For instance, if the merchant takes all the waiting capital and buys a good quantity of shoes, and stores them in the warehouse. Suddenly, the sales take a slight dip, for seasonal reasons or whatever, but now there is no waiting capital left to drive the business, insurance costs have gone up because the merchant has got more stock to insure, the storage costs have gone up because he’s taking up more space, suddenly there’s a cash flow squeeze on the product that the merchant is keeping. His business might be under a survival threat there.
Even though he’s online and even though everything’s fine, he didn’t have the reporting data available to say to him – if you looked at this time last year, there was a seasonal dip. Therefore, if you are buying stock for this season, you shouldn’t buy 3x the amount, buy 2 or buy the same amount as last year. That’s another thing to think about.
Another very interesting problem for me, in particular, is the scalability of inter-African transactions (cross-border transactions). Now, it’s much easier to send something from let’s say Europe to Nigeria than it is to send from say Nigeria to Kenya. So, you have got all these problems, and that is an external problem that can affect the survivability of these businesses.
You’ve also got currency problems; because again, there’s no single currency across Africa. So, there are all these other costs and inhibiting factors that could lead to the inability of the business to grow and for a business to be successful and have a chance, it needs to grow. That’s another problem that could affect the survivability of the e-commerce business.
The final point is one of fraud – now, fraud is quite a big problem in Africa and it also goes hand in hand with the trust aspect. The trust aspect is – can I, as a customer trust this website to be able to make a payment and receive my goods? That’s the trust aspect. The fraud aspect is, can I as a merchant accept this payment from the customer, and send in the shoes? Suddenly there’s a problem, the funds are reversed and I have lost my stock. These are the kind of issues that need to be considered when dealing with the business and the survivability of the business.
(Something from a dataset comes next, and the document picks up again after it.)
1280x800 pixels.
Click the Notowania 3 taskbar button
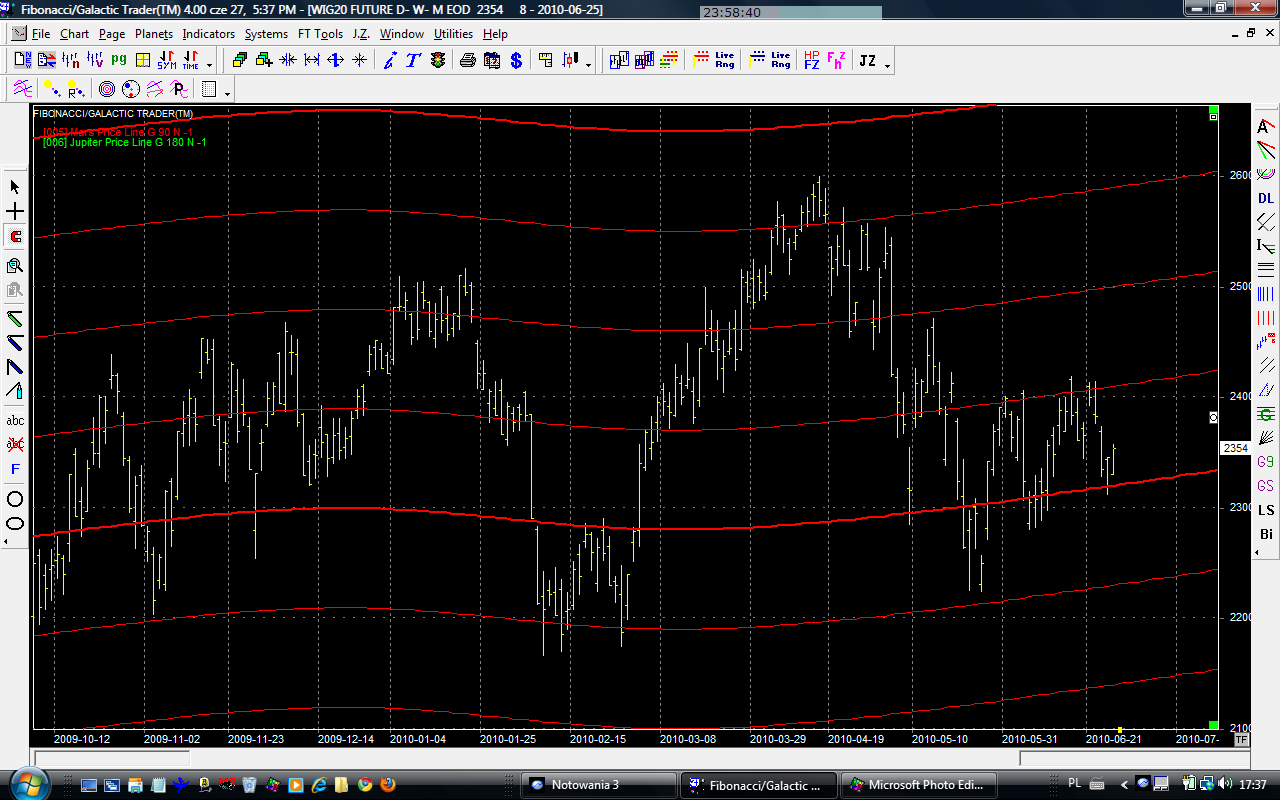click(598, 784)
Read also: The impact of e-commerce on supply chain
The African Continental Free Trade Area took off about a year and nine months ago and there is little we have heard of it since then. How do you think we can use e-commerce to widen trade across the continent, paying attention to the payment limitations that you have already identified?
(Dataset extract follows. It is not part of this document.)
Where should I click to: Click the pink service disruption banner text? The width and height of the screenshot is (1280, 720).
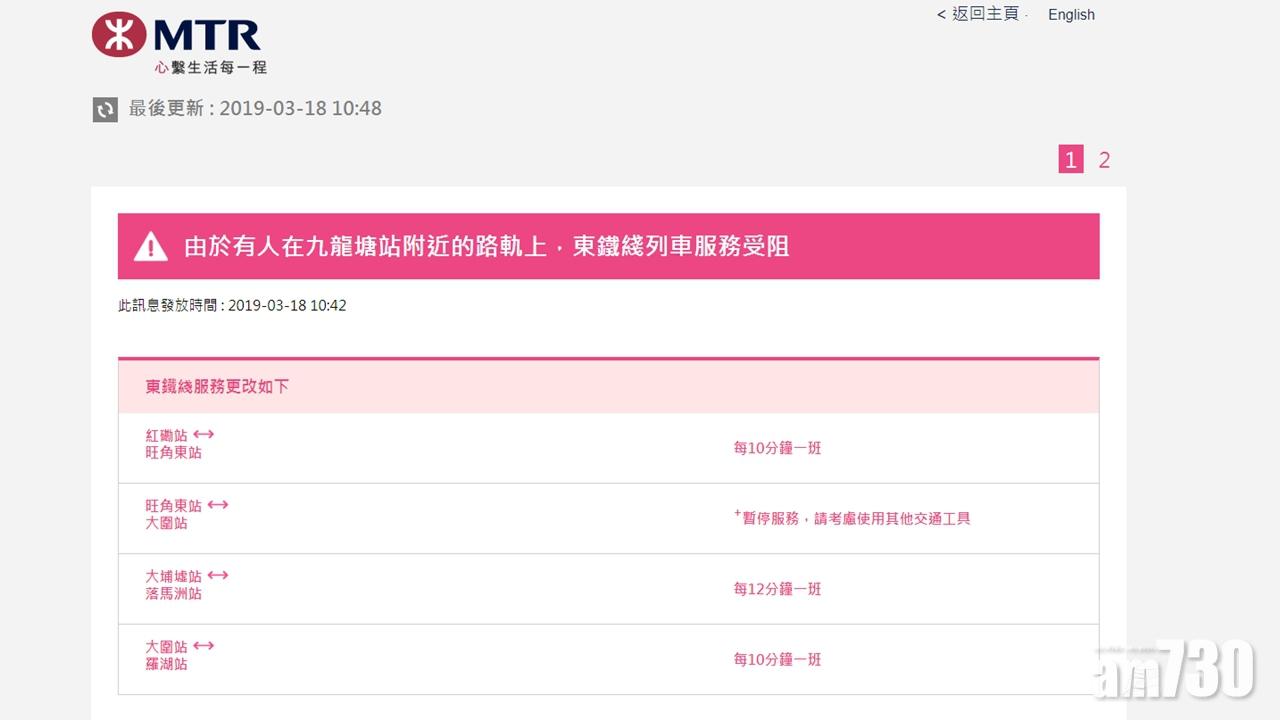pos(486,246)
The idea behind the African Continental Free Trade Agreement is very good. The problem is that; think of the 54 different countries in Africa as 54 different Europes. Now you’ll understand the scale of the problem. If you want to implement the spirit of the African Continental Free Trade Agreement, you need to get 54 different Europes, all talking to each other, all agreeing with each other, and all having a common stance on rules and procedures, and border controls and regulations.
Realistically, it’s not going to happen, but it’s not all bad news. I like this so much because it is a step in the right direction, but my strategy and my solution as to how I believe this might unfold is that, under the umbrella of the Free Trade Agreement, you’re going to have to first start with small cluster blocs.
You have these various trading blocs and amongst themselves, these trading blocs enter into one similar agreement; that is the Southern trading bloc can do a deal with the Eastern or Western trading blocs for example. This is where one starts to slowly unlock the problems and hurdles that exist between Africa and that’s where you start to bring down the barriers as you go.
If we go back to e-commerce, one of the issues is that if you want to make payment from Nigerian Naira to Ethiopian Birr, for example, the problem is that there is no currency pairing of the Naira to the Birr. This means you have to go from one currency to a dollar and a dollar to the second one. There are two transaction legs and costs there and it becomes expensive to make the payment.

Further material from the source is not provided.